The demand and movement of bond issuance that has occurred mid-year was not a gradual change. As of early June, bond issuance activity in the Asian market suddenly froze off and disappeared. Mergers subsequently died off as well. The last big movement was by China Huaneng Group in the first week of June, which generated a $400 million bond issuance.

The amount of revenue involved is no chump change either; fees in the first half of the year generated $3.6 billion for bankers, which is sizeable, but it is also the lowest level of fees collected since 2009. The various revenue charges that feed into this income includes debt arrangement fees, equity transactions, advice and assistance on mergers, and acquisitions.

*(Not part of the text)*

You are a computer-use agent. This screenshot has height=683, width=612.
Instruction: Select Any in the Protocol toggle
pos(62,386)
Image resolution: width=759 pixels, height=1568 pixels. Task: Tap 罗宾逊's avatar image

From the technical perspective, the windows for new bond issuances in Asian markets are few and far between now. Much of this has to do with market volatility, which has increased dramatically since the chatter from the U.S. Federal Reserve. Prior to this point, Asian markets were seeing regular activity in government bond sales, mainly due to the extremely low interest rate environment that existed up until mid-year 2013. However, as soon as the Federal Reserve began speaking about “tapering” in June 2013, interest rates shot up. That, in turn, has likely triggered a cost freeze across global markets.

Impact on Opportunities

For investment bankers that heavily rely on Asian markets for work, clients, and revenue streams, it’s high time to start adding other options to the portfolio – if one hasn’t already. The current market shift situation is showing strong signals of a drawback by Asian bond customers until the global central bank directions clear up. Once markets have a better idea of what the U.S. Federal Reserve is doing, as well as Asian central banks, additional bond issuance decisions will come into line accordingly. However, until then, work could conceivably be dry, with little demand for new deals or bond projects for a while.